This webinar, hosted by Sano CEO Dr. Patrick Short and featuring Daniel Barvin and Dr. Paul Wicks, offered an in-depth exploration of the challenges and advancements in the field of ALS (Amyotrophic Lateral Sclerosis), particularly focusing on the genetic forms of the disease.
The link to the full webinar is here; a brief summary is below for easy reference.
Patrick Short is a Cambridge-trained PhD geneticist with experience researching large-scale genome sequencing and rare disorders.

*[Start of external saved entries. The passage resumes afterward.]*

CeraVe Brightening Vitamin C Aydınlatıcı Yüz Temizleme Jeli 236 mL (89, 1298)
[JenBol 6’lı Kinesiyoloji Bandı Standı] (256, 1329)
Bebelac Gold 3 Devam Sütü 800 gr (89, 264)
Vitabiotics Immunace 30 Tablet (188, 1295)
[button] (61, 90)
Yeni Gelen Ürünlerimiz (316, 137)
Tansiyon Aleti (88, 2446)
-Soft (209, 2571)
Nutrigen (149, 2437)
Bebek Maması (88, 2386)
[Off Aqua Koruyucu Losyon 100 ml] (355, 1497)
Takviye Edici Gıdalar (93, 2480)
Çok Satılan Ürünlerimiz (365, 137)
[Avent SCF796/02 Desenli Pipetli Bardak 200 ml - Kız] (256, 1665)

He is dedicated to driving the world’s transition to precision medicine through Sano, which combines genetic testing, recruitment, and long-term engagement in one platform, accelerating enrollment and simplifying operations for precision medicine studies.
Daniel Barvin, the VP of Operations and Patient Advocacy at Coya Therapeutics and co-founder of End the Legacy, brings a personal connection to ALS. His experience with familial neurodegenerative diseases drives his commitment to community advocacy and resource development, particularly for genetic forms of ALS.
Paul Wicks is a neuroscientist and an ALS patient advocate with a rich background in clinical research and digital therapeutics. His work in understanding the cognitive and behavioural aspects of ALS, combined with a personal connection to the disease, positions him as a vital voice in the ALS community.
Daniel Barvin shared his personal journey in which his family's battle with various neurodegenerative diseases, including ALS and FTD (Frontotemporal Dementia), revealed a genetic predisposition to these conditions. This discovery led him to co-found End the Legacy, aiming to provide community advocacy and resources specifically for genetic forms of ALS. Daniel emphasised the necessity of challenging the status quo in ALS treatment and advocacy, advocating for change and better resources for the ALS community.
Paul Wicks brought a different perspective, stemming from his extensive research in cognitive and behavioural changes in ALS patients. He described the historical neglect of these aspects in ALS patients and underscored the importance of understanding the broader implications of the disease, including the genetic aspects.
The conversation then shifted to the challenges faced by families dealing with ALS. Daniel pointed out the significant financial burden, which can amount to $1.5 million per patient, and the emotional toll it takes on families, especially when they lack prior knowledge of their genetic risk. He stressed the importance of awareness and engagement in the ALS community to access available resources.
Paul discussed the landscape of genetic testing and counselling, emphasising the evolution of the field with new treatments and family planning options becoming available. He highlighted the challenges in genetic counselling and the need for a more comprehensive approach in identifying genetic risks in ALS.
The webinar also shed light on innovative initiatives like Light the Way, which offers an online platform for education, genetic counselling, and testing for individuals at risk of genetic ALS. Light the Way aims to provide comprehensive support, including intervention in research trials and family planning guidance.
This webinar underscored the critical need for continued advancements in ALS research and advocacy. Despite the complexities and challenges presented by the disease, there is a growing optimism surrounding new treatments and approaches, offering hope for better management and outcomes for those affected by ALS.